Re: corrupt pages detected by enabling checksums - Mailing list pgsql-hackers

From Simon Riggs
Subject Re: corrupt pages detected by enabling checksums
Date
Msg-id CA+U5nMLCQcfzjZ1vXG6tEma7VCK7XLcz+rb-c9W=2jjLW_mEQg@mail.gmail.com
Whole thread Raw
In response to Re: corrupt pages detected by enabling checksums  (Jim Nasby <jim@nasby.net>)
Responses Re: corrupt pages detected by enabling checksums  (Tom Lane <tgl@sss.pgh.pa.us>)
List pgsql-hackers
On 9 May 2013 20:28, Jim Nasby <jim@nasby.net> wrote:

>> Unfortunately, it seems that doing any kind of validation to determine
>> that we have a valid end-of-the-WAL inherently requires some kind of
>> separate durable write somewhere.

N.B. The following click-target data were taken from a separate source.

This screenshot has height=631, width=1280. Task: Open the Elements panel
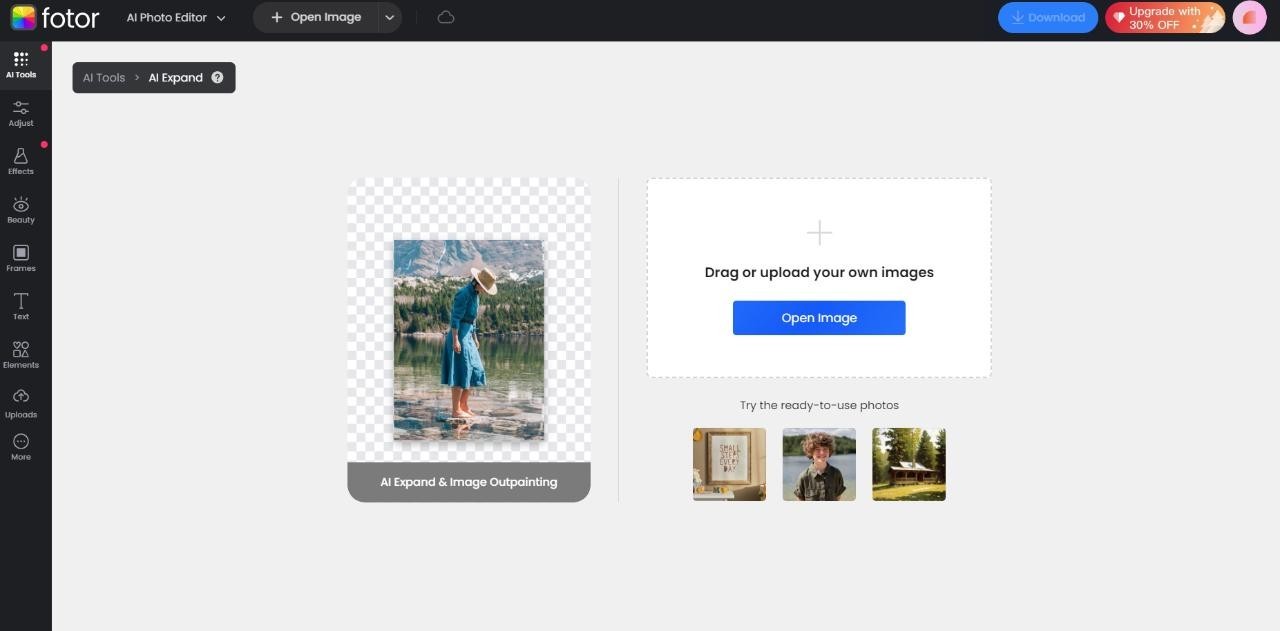coord(20,354)
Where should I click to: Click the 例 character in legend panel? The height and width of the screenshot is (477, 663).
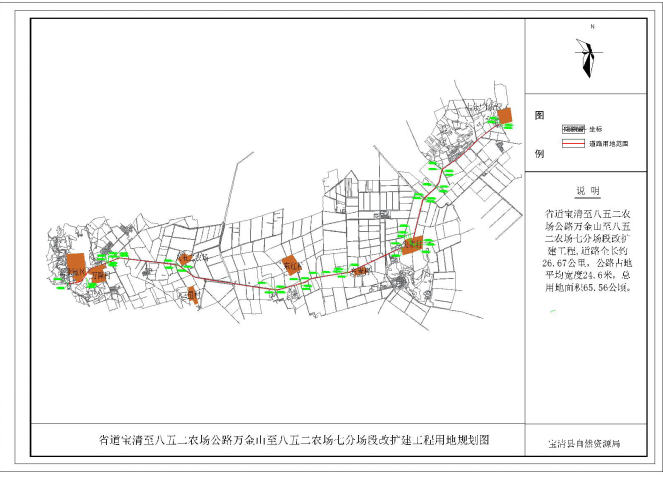click(x=539, y=154)
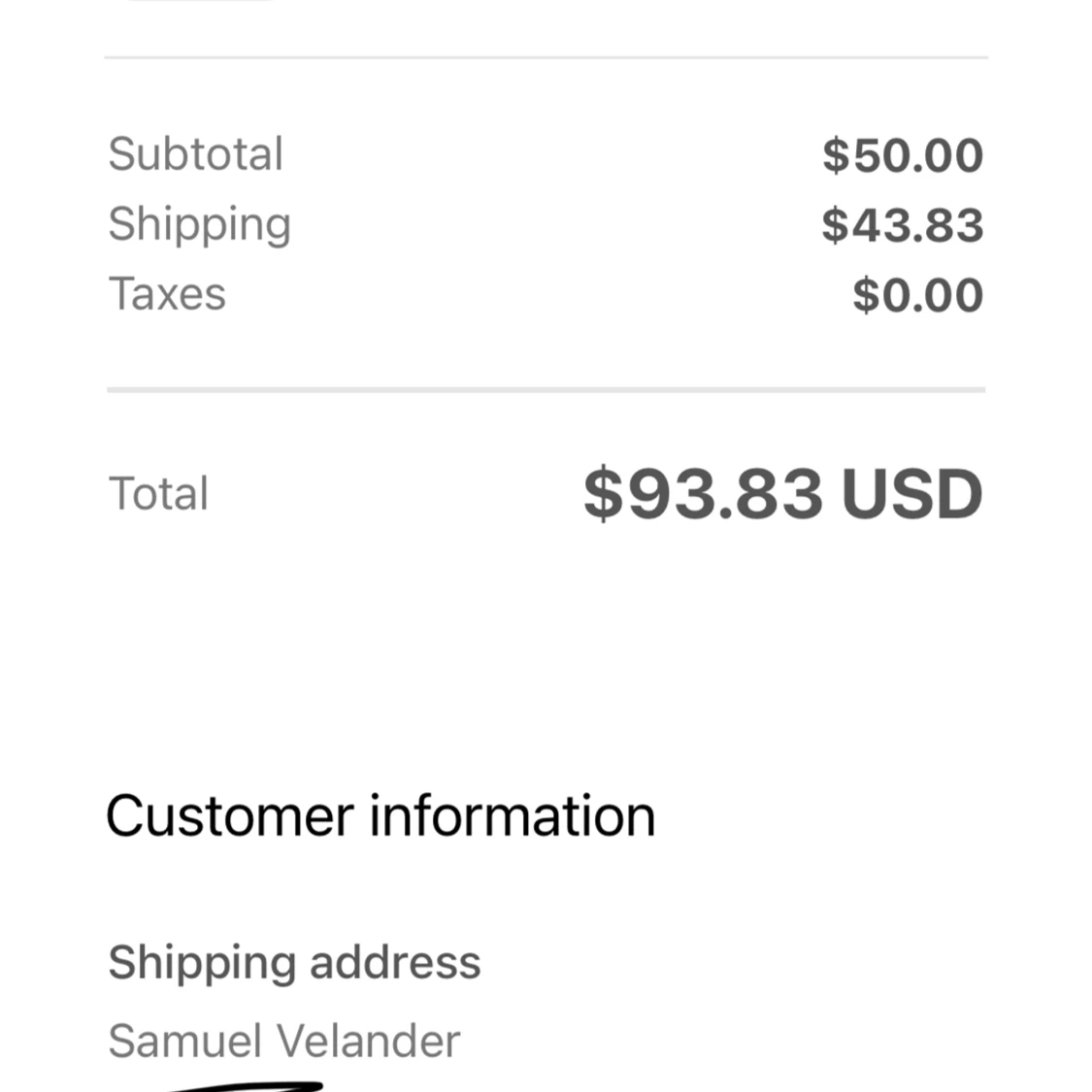The image size is (1092, 1092).
Task: Select the $43.83 shipping amount
Action: click(903, 226)
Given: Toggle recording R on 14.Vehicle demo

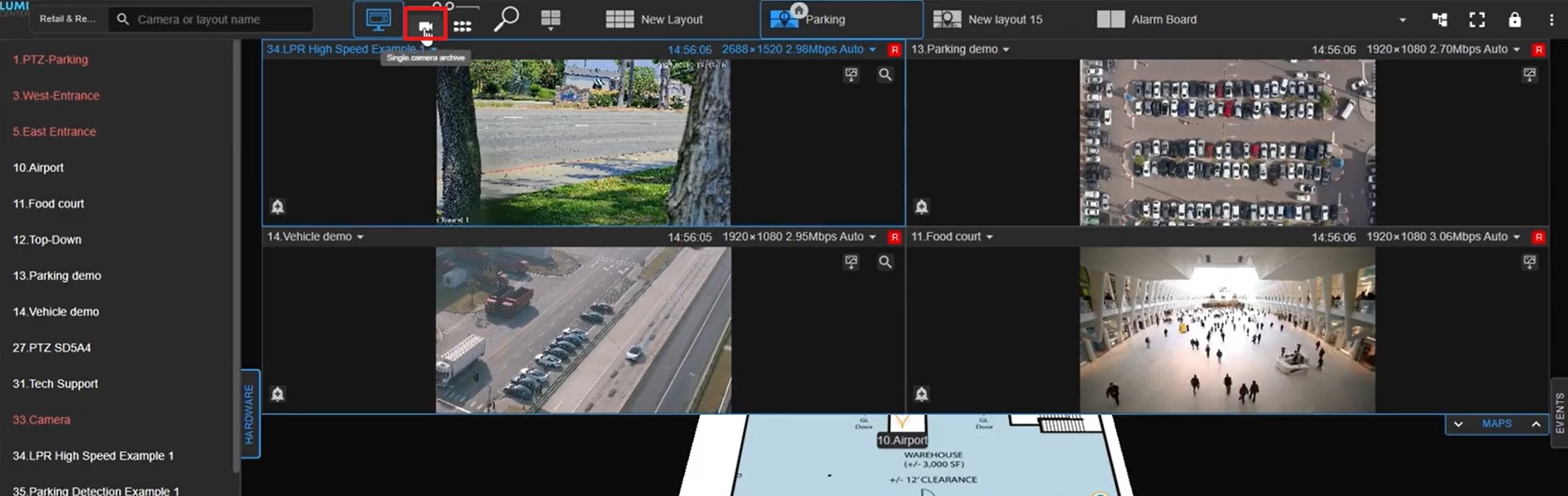Looking at the screenshot, I should click(x=894, y=237).
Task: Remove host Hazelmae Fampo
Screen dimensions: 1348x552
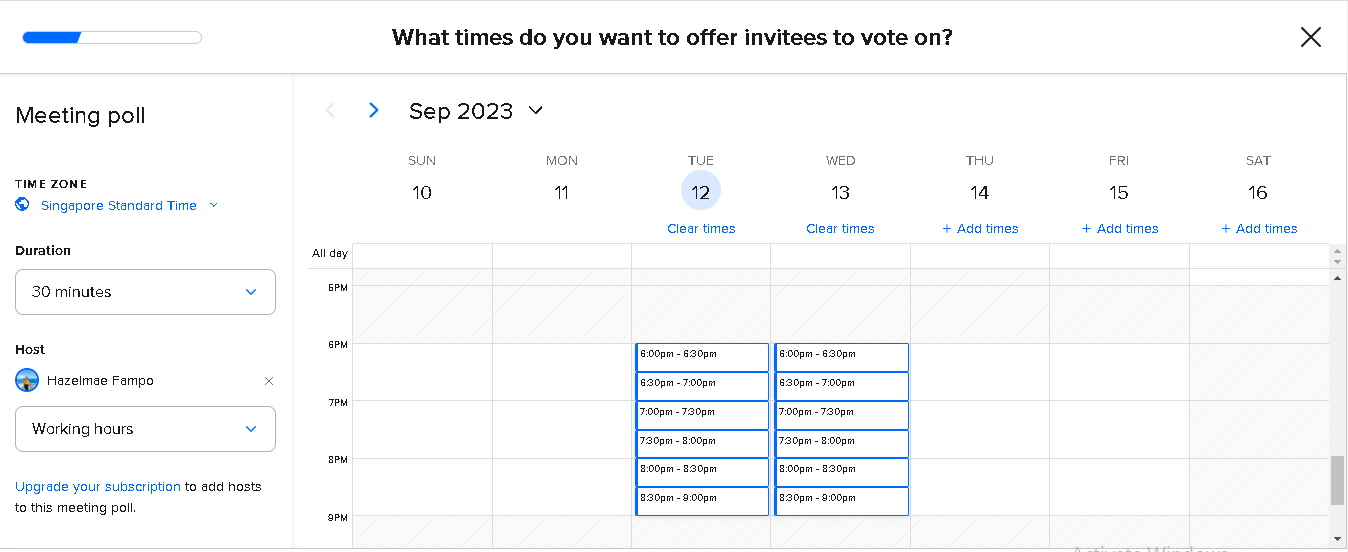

It would be a tiny amount of data (an
>> LSN and maybe some extra crosscheck information), so I could imagine
>> that would be just fine given the right hardware; but if we just write
>> to disk that would be pretty bad. Ideas welcome.

Not so sure.

If the WAL record length is intact, and it probably is, then we can
test whether the next WAL record is valid also.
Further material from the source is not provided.